━━ Data extracts

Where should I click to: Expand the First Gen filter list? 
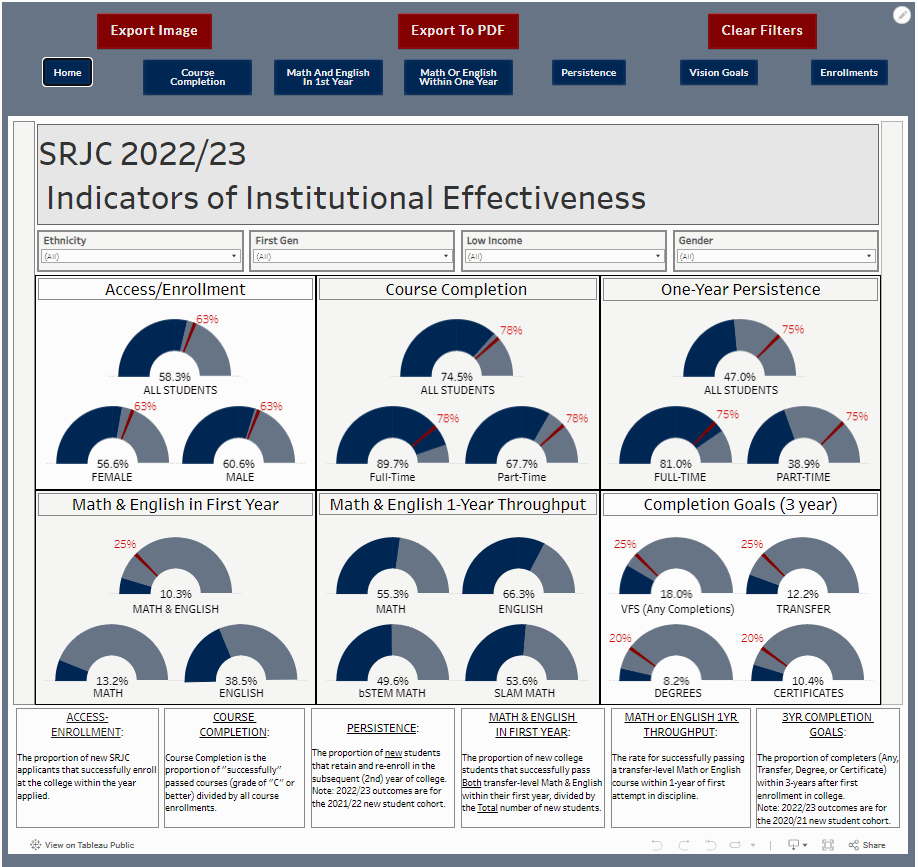pos(444,256)
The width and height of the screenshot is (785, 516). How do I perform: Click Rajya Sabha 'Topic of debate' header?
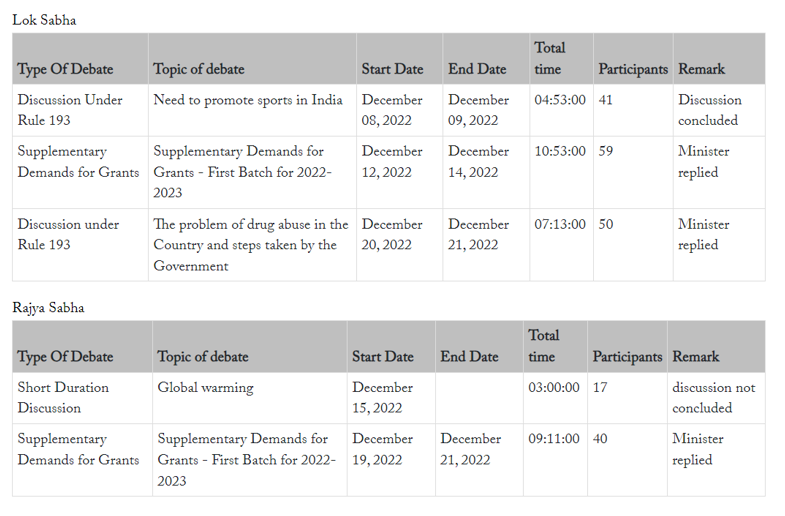click(x=250, y=346)
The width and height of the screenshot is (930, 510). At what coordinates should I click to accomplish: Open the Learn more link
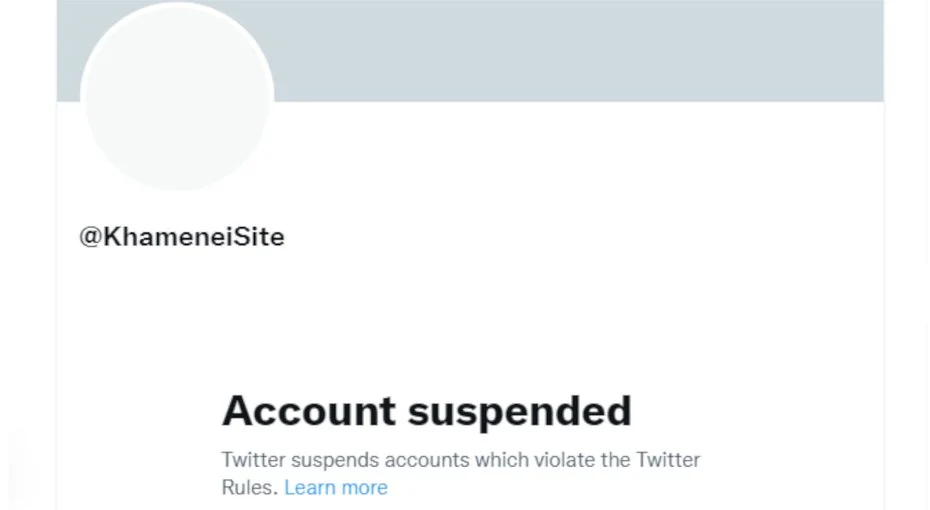(336, 488)
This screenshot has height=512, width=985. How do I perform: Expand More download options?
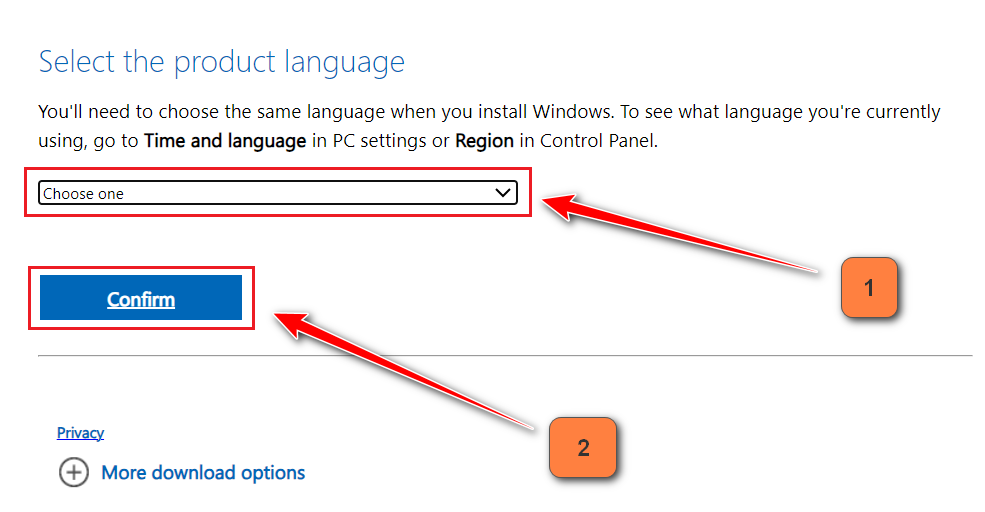tap(203, 472)
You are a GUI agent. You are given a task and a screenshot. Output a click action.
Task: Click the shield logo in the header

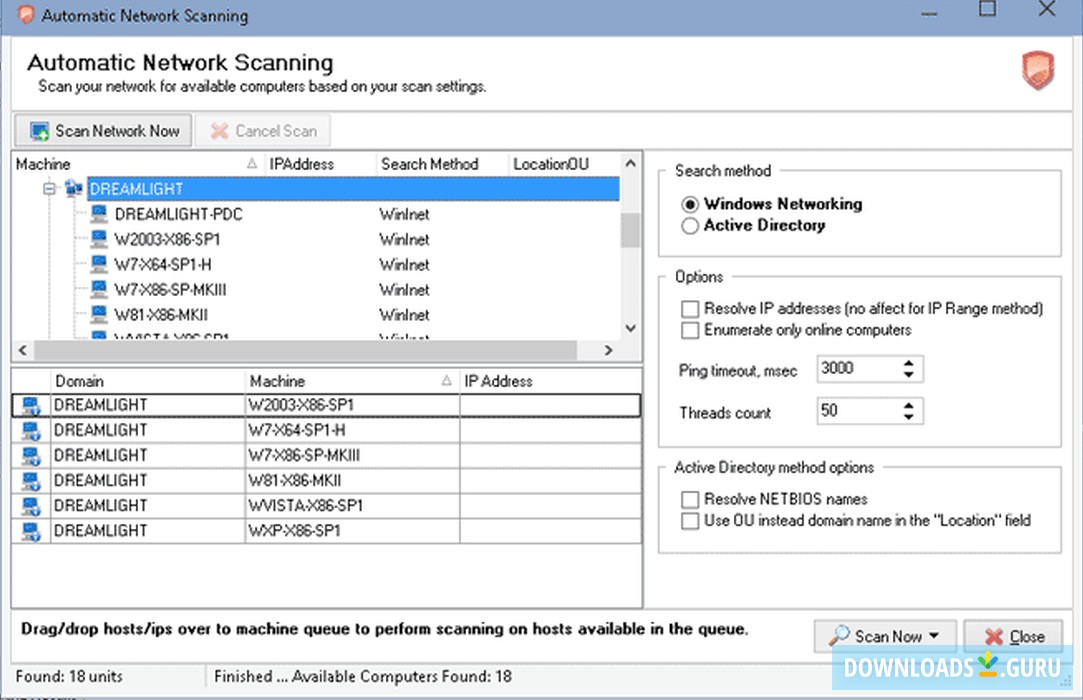[x=1040, y=71]
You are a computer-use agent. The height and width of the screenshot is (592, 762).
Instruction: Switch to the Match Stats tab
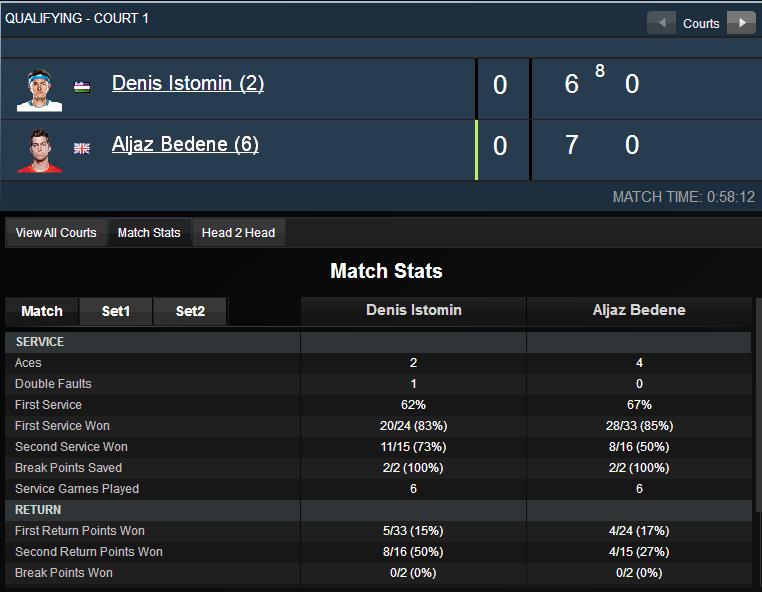click(x=149, y=233)
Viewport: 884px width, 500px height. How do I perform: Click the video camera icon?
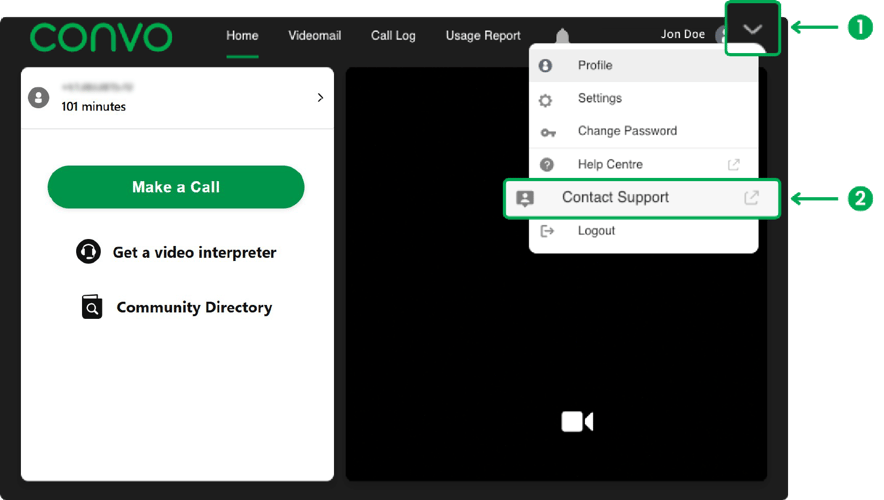(577, 422)
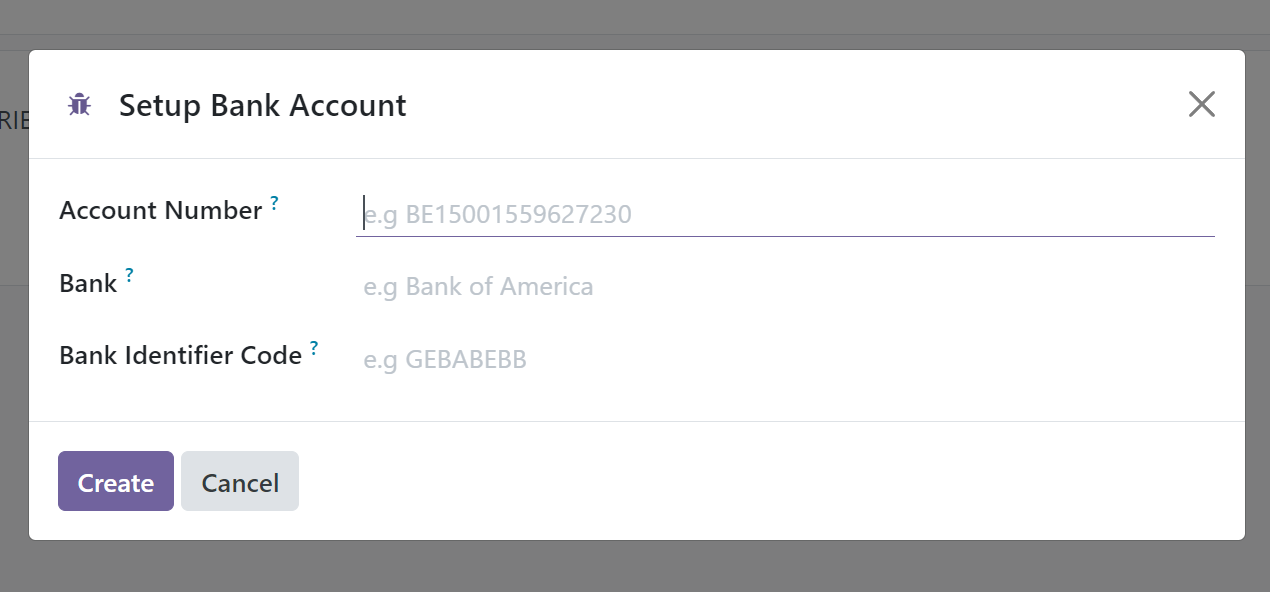Open the Bank name selection field

point(785,287)
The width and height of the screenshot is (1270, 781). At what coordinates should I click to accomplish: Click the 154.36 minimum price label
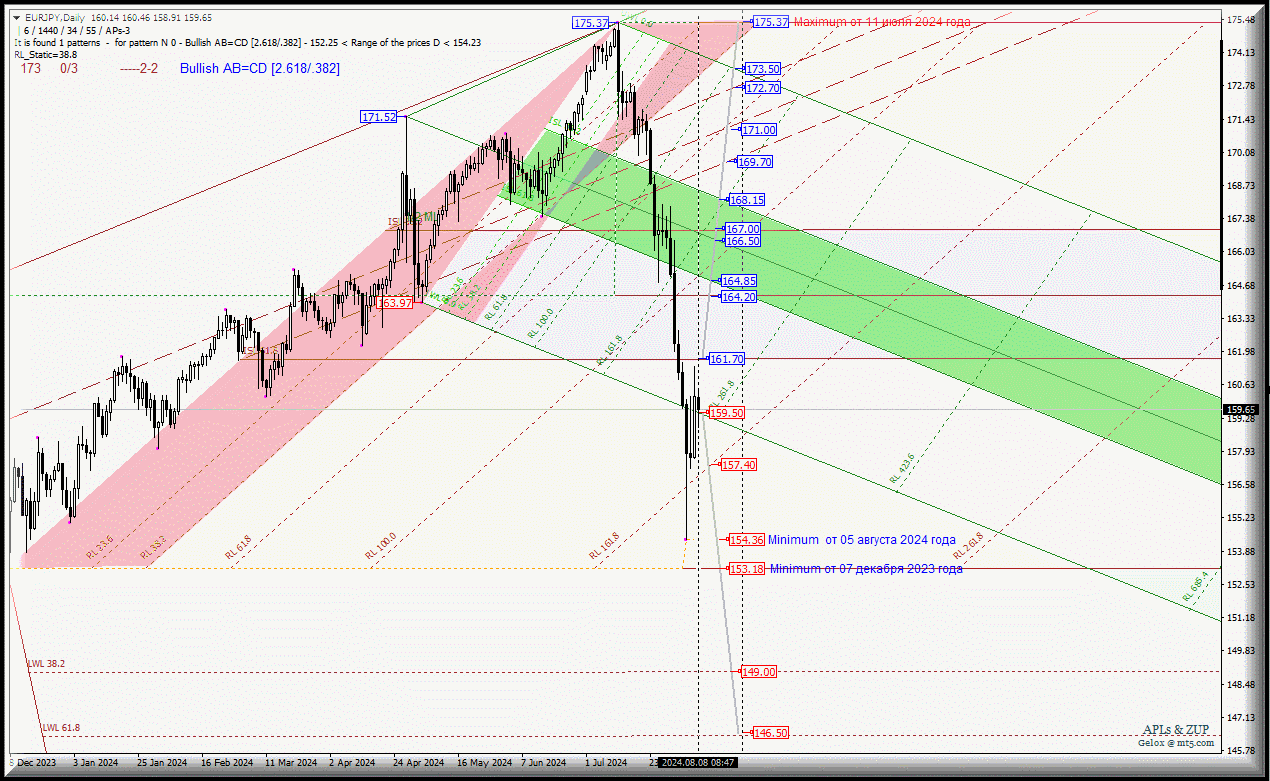pyautogui.click(x=746, y=540)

━━━━

Could you copy the listing exactly, leaving out any pictures?

Where should I click to: Expand the First Gen filter list? 
pos(444,256)
The width and height of the screenshot is (785, 516). How do I perform: Click Rajya Sabha 'Topic of debate' header?
click(x=250, y=346)
The width and height of the screenshot is (930, 510). At what coordinates should I click to accomplish: Open the Learn more link
(336, 488)
This screenshot has height=512, width=985. How do I perform: Expand More download options?
tap(203, 472)
You are a GUI agent. You are given a task and a screenshot. Output a click action.
Task: Click the shield logo in the header

[x=1040, y=71]
You are a computer-use agent. The height and width of the screenshot is (592, 762).
Instruction: Switch to the Match Stats tab
click(x=149, y=233)
Viewport: 884px width, 500px height. How do I perform: Click the video camera icon?
(577, 422)
Open the Bank name selection field

point(785,287)
The width and height of the screenshot is (1270, 781). At what coordinates should I click to accomplish: Click the 154.36 minimum price label
pyautogui.click(x=746, y=540)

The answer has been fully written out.